I like this simple quote from the movie Cool Runnings a lot; "If you're not enough without a gold medal, you'll never be enough with it." In this age of sport, serious athletes around the world are demanded to endlessly train and compete to achieve and achieve and achieve and win races that people, countries, fans, coaches insist is worth the price. We so often give up everything and our future–just look into the world of American college athletics and their "athlete-students." Yet, athletes are constantly bewildered by and unprepared for their transition from their sport to a post-competitive world outside of their athletic bubble. This means that athletes are not just not enough without a gold medal, but not enough even without their sport (yes, the athlete identity crisis). Of course, we see the importance of determination, perseverance, resilience, and so on through the list of common sport-associated qualities that build character. But athletes often wonder why those who encouraged them never suggested to form a clear, tangible vision of how their life in athletics now can benefit those around them as well as how an athlete can still be a part of life outside their sport before the inevitability that age, injury, burnout or failure has ended their career. 

In the end, most athletes have to face the fact that whatever sport they competed in was everything to them–as well as whatever "gold medal" they achieved. Why do we continue to let this happen to athletes and fellow athletes? How can athletes now be enough without their "gold medal" and their sport.
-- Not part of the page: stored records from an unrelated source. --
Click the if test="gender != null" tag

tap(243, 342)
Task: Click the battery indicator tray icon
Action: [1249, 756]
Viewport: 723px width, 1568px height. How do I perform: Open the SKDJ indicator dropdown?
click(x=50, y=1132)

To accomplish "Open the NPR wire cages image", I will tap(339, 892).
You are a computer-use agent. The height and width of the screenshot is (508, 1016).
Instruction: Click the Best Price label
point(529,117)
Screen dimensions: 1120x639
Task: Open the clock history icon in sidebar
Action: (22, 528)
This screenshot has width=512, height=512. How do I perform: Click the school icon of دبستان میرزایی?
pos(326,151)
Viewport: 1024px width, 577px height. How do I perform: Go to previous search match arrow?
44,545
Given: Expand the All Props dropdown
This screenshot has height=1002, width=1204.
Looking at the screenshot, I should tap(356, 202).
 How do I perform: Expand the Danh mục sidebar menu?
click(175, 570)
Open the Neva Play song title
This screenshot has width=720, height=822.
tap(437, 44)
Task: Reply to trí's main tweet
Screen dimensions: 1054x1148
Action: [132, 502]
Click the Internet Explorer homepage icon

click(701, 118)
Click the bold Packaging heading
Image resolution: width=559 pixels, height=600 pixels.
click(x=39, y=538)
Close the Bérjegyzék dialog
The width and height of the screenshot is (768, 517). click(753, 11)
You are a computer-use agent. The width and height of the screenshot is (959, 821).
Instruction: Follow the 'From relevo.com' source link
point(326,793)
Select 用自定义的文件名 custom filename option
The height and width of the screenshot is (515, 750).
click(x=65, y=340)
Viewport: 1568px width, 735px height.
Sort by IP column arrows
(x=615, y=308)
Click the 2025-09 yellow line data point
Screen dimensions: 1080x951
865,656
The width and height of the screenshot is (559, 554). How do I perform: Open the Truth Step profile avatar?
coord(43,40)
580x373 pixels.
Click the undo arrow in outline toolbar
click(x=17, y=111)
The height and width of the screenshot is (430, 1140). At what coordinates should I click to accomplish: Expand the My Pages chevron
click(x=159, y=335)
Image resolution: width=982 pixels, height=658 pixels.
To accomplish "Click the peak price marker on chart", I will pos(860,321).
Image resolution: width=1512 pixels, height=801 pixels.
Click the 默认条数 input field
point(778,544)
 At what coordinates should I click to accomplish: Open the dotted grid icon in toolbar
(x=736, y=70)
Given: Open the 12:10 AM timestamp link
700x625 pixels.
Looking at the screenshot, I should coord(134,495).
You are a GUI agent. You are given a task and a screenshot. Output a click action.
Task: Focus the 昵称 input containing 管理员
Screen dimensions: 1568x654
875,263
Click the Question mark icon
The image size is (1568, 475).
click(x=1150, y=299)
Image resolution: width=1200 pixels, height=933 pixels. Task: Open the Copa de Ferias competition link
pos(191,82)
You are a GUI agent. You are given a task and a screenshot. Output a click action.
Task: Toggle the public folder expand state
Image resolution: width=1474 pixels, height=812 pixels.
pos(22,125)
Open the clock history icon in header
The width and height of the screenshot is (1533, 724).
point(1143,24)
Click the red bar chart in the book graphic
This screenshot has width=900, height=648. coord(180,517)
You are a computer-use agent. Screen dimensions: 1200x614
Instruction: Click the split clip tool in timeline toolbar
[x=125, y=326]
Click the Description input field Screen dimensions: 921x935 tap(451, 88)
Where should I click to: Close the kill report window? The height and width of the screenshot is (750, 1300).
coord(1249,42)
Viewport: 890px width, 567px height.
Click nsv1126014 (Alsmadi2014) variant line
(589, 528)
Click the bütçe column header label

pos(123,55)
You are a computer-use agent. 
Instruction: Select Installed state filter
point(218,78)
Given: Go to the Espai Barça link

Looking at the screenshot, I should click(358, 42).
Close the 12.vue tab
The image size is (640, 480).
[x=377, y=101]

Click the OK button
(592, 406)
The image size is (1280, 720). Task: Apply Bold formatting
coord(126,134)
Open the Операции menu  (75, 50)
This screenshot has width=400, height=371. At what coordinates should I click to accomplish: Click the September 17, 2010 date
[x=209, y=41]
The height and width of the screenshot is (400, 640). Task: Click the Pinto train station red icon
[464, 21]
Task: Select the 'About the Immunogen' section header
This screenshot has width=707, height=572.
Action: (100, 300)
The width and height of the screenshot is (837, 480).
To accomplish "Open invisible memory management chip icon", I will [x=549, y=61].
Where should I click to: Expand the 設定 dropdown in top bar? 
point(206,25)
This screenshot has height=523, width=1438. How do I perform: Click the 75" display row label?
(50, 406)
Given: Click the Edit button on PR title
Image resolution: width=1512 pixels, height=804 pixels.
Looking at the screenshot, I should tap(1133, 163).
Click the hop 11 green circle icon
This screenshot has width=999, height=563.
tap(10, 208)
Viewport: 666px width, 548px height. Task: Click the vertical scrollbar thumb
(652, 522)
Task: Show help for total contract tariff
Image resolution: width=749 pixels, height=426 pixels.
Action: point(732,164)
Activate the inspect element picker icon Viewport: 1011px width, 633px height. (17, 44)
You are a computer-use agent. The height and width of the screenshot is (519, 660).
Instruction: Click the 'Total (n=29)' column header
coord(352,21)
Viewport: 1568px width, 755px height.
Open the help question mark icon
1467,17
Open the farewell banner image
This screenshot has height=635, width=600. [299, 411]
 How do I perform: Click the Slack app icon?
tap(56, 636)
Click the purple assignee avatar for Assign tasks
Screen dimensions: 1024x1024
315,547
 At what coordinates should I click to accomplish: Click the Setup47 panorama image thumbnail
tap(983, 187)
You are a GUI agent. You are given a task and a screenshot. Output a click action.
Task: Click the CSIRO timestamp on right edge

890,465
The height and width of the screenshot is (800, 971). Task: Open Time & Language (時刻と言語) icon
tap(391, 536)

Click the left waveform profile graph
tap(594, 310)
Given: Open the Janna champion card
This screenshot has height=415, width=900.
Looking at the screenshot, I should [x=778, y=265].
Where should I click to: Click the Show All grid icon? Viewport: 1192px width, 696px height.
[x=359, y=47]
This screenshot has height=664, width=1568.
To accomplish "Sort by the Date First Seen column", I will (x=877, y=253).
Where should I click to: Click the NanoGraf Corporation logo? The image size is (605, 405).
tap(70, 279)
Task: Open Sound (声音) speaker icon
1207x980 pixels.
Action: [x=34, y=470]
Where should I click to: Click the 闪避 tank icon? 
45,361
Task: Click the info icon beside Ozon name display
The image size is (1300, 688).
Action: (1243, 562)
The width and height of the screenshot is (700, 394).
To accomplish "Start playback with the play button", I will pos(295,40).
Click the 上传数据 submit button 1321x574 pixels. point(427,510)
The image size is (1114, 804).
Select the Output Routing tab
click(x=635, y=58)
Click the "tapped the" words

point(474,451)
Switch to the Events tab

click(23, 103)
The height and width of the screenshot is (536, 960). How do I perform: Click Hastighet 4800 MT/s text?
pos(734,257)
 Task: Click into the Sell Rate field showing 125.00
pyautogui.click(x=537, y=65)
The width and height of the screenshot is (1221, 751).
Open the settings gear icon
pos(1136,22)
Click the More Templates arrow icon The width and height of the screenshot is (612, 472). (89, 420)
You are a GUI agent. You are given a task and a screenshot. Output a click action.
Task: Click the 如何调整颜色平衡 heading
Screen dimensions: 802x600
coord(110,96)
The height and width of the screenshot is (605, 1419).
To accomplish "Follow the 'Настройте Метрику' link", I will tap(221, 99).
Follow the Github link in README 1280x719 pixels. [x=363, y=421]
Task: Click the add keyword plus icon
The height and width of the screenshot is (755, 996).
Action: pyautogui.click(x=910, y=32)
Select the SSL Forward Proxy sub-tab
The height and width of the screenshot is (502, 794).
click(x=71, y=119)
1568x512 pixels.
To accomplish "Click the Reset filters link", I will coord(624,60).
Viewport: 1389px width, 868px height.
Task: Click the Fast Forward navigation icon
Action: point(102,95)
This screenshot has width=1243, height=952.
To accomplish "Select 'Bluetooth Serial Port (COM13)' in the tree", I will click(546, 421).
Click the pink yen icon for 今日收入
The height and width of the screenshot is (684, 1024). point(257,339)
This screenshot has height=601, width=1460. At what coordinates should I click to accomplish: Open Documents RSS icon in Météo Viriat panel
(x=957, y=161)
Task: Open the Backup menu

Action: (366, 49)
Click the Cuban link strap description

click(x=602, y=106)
The answer I think has to do with things that really matter in life–like loving God with all our heart, soul and mind as well as loving our neighbor as ourselves. And that love meaning doing things for others and being a part of things that matter. This is a mindset as well as physical action. And with this in mind, TSP is going to be working with a couple organizations this year–R33M.org and World Sport Chicago–so we'll probably post some things about that in the future.

Anyways, we're coming to the end of our 3 week training camp in Calgary, Canada, training as hard as ever and Nancy's going to be posting cool videos and photos after this I think!

Our first races begin in mid-October.